Lunacek: "Honigrichtlinie-Abstimmung ignoriert Umwelt- und Konsumentenschutz"

Grüne: Schwarz-rote Mehrheit des Europaparlaments stimmt gegen Kennzeichnungspflicht für Gen-Honig

Straßburg (OTS) - "Jahrelang ignorierte die EU-Kommission die Kritik von uns Grünen, von Umwelt-NGOs sowie von ImkerInnen und KonsumentInnen, dass Honig mit gentechnisch veränderten Pollen weder autorisiert noch gekennzeichnet werden muss. Mit der heutigen Abstimmung zur Honigrichtlinie wurde dieses unverantwortliche Verhalten der Kommission von einer Mehrheit der Abgeordneten im Europaparlament leider noch bestätigt.
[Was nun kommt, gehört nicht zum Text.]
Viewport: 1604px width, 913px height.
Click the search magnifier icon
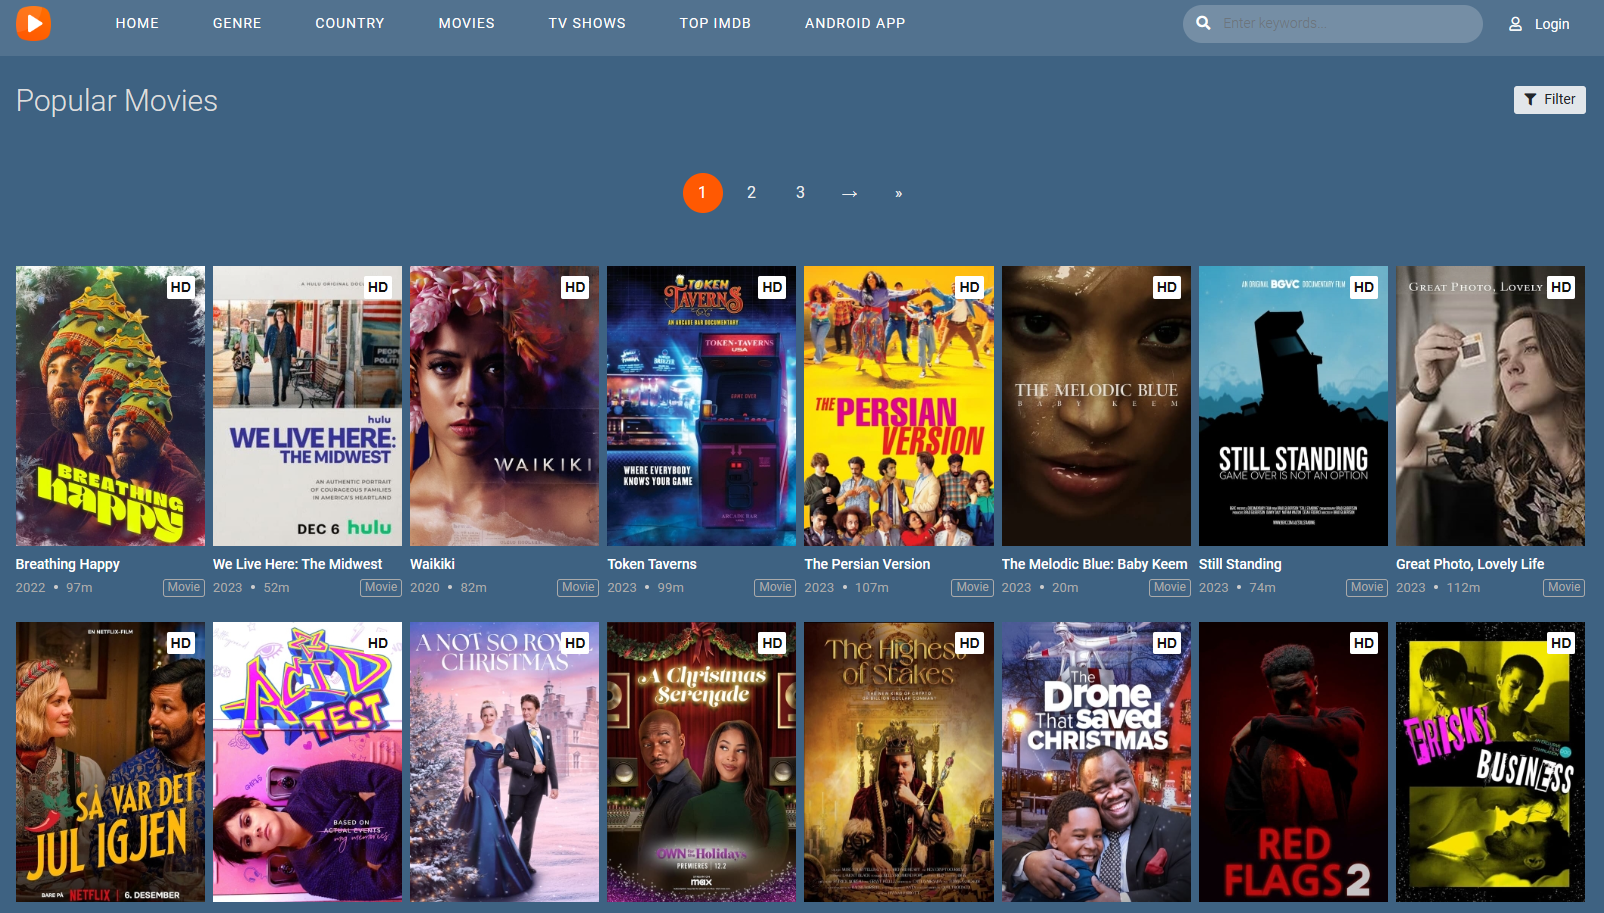pyautogui.click(x=1203, y=23)
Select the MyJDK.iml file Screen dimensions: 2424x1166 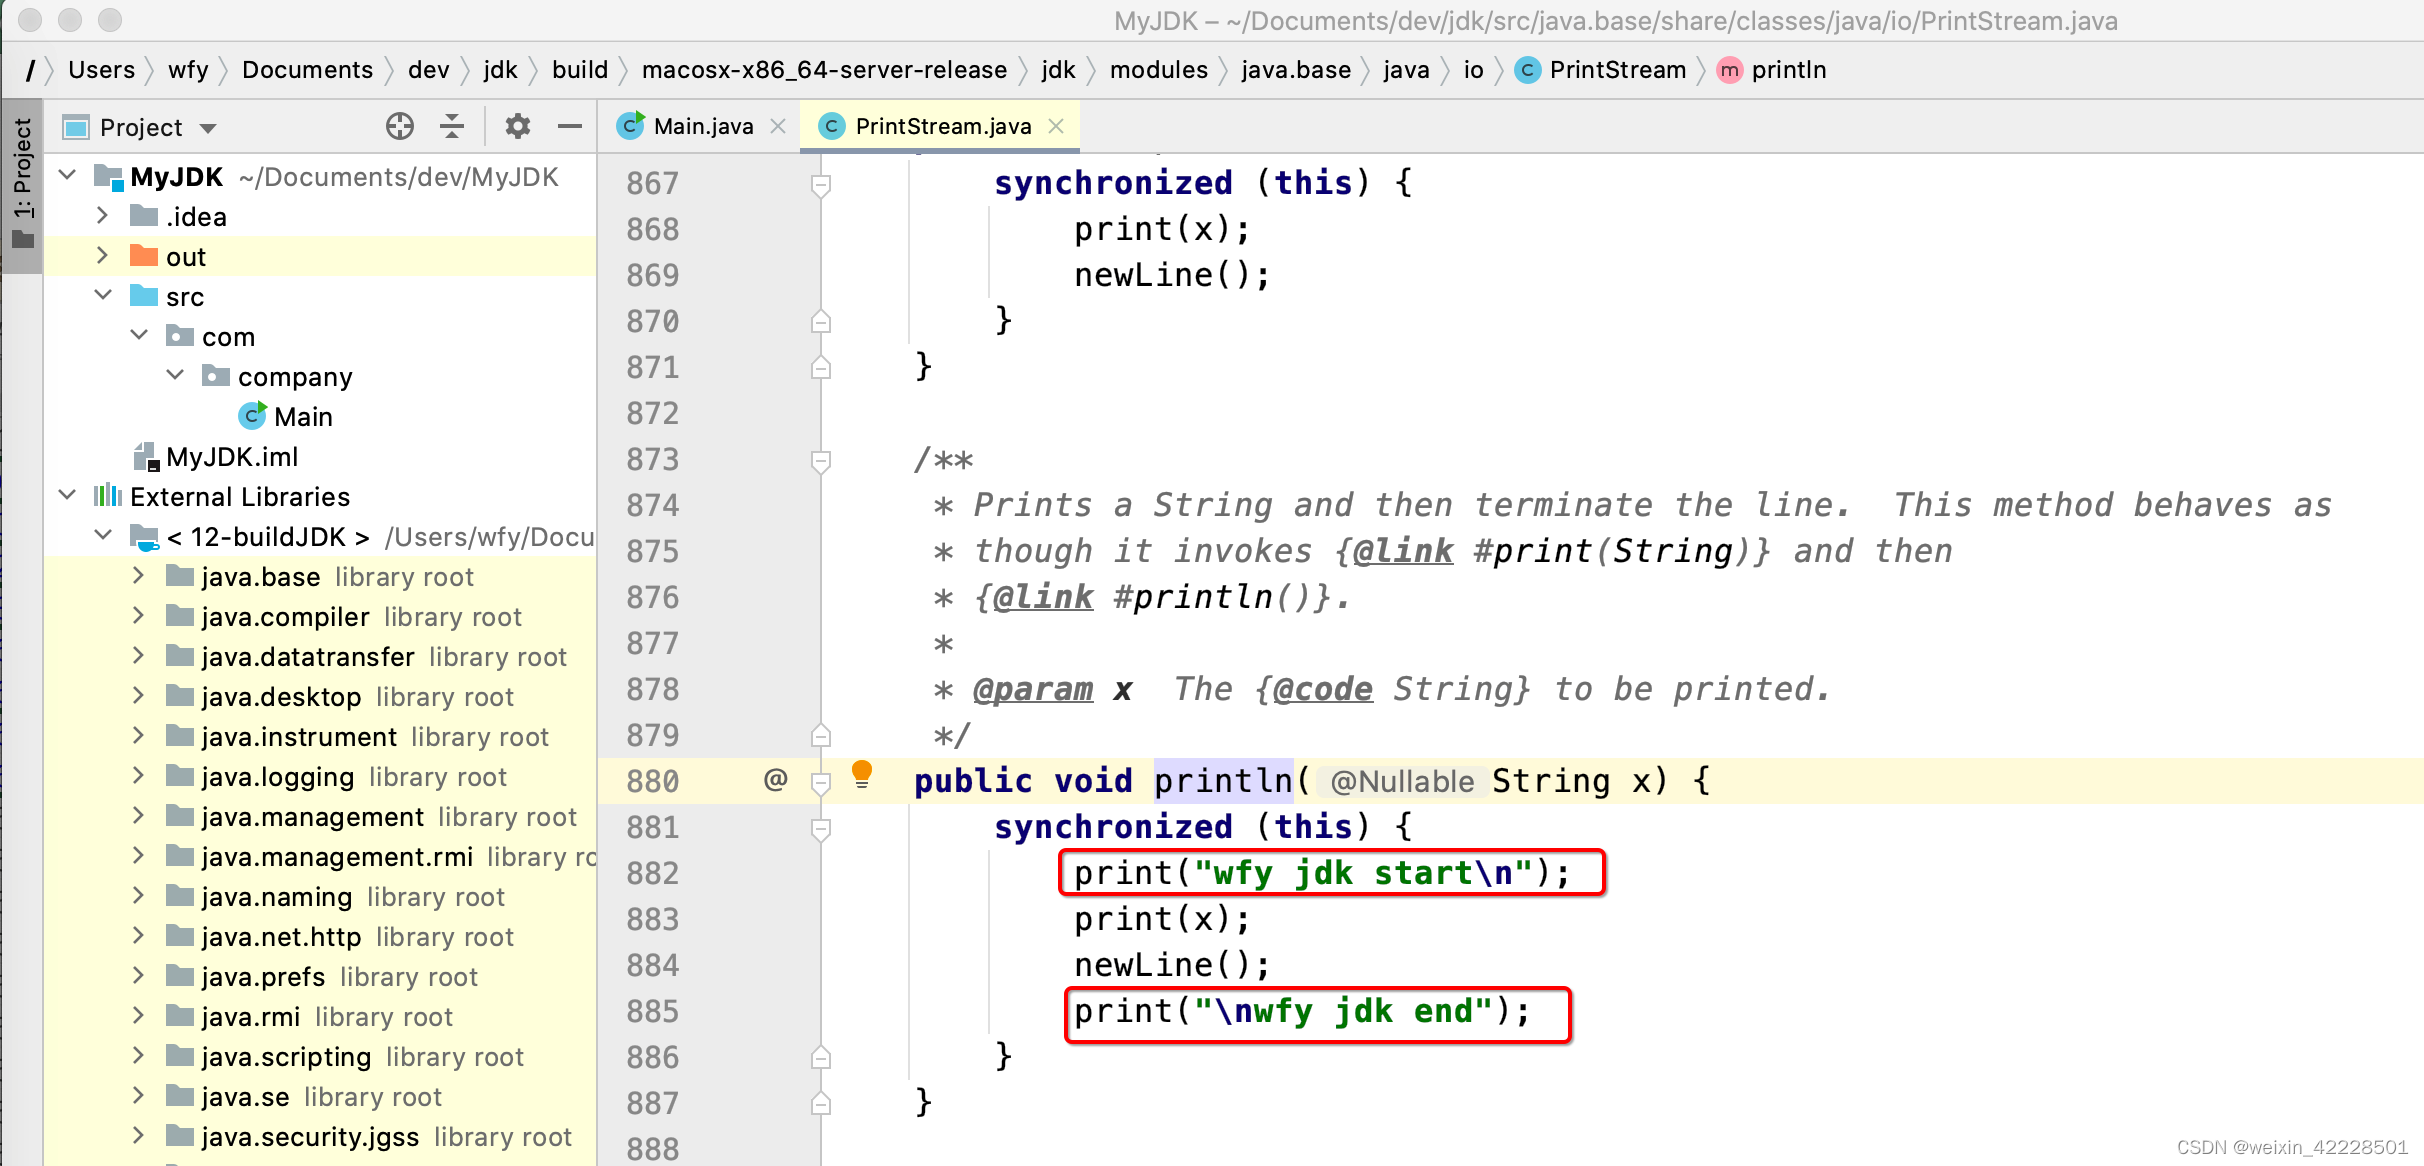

Honig, der GVO-kontaminierte Pollen enthält, muss auch in Zukunft nicht als solcher gekennzeichnet werden. Damit kommt es nicht nur zu Wettbewerbsnachteilen für GVO-frei produzierende ImkerInnen, auch die KonsumentInnen werden über die Herkunft ihres Honigs in Unsicherheit gelassen. Auf jeden Fall ist das Abstimmungsergebnis ein Armutszeugnis für die Mehrheit der konservativen und sozialdemokratischen Abgeordneten, die dem starken Lobbydruck der Industrie nachgegeben haben", kommentiert Ulrike Lunacek, Vizepräsidentin der Grünen im Europaparlament, das heutige Abstimmungsergebnis zur Honigrichtlinie.

Der Europäische Gerichtshof hatte 2011 entschieden, dass mit gentechnisch veränderten Pollen kontaminierter Honig nach der EU-Gesetzgebung gekennzeichnet werden muss. Daraufhin hatte die Kommission einen Gesetzesvorschlag vorgelegt, der besagt, dass das Vorkommen von GVO-Pollen als Bestandteil im Honig gekennzeichnet werden muss - aber nicht auf dem Etikett.

Lunacek: "Dass die Kommission mit diesem scheinheiligen Vorschlag durchgekommen ist, ist ein Skandal. Es stellt sich auch die Frage, ob sich die Mehrheit der Abgeordneten mit diesem Votum schon für das anvisierte Freihandelsabkommen mit den USA und im Sinne des vorsorgenden Verbraucherschutzes positionieren wollte. Eine deutliche Kennzeichnung wäre aber absolut notwendig gewesen, da aus Nicht-EU-Ländern immer mehr aus gentechnisch veränderten Pflanzen hergestellter Honig importiert wird. Auch in Spanien und Rumänien wurde der Anbau von Gen-Mais zugelassen, was zu einer Zunahme von GVO-Honig führt. Und die europäischen ImkerInnen werden durch Importe aus Drittländern vermehrt unter Druck gesetzt. Daher hätten sie Unterstützung aus dem Europaparlament dringend benötigt, um ihre auf Qualität und Reinheit basierenden Produkte weiter herstellen zu können. Ich bedauere es sehr, dass sich das Europaparlament heute dagegen verweigert hat."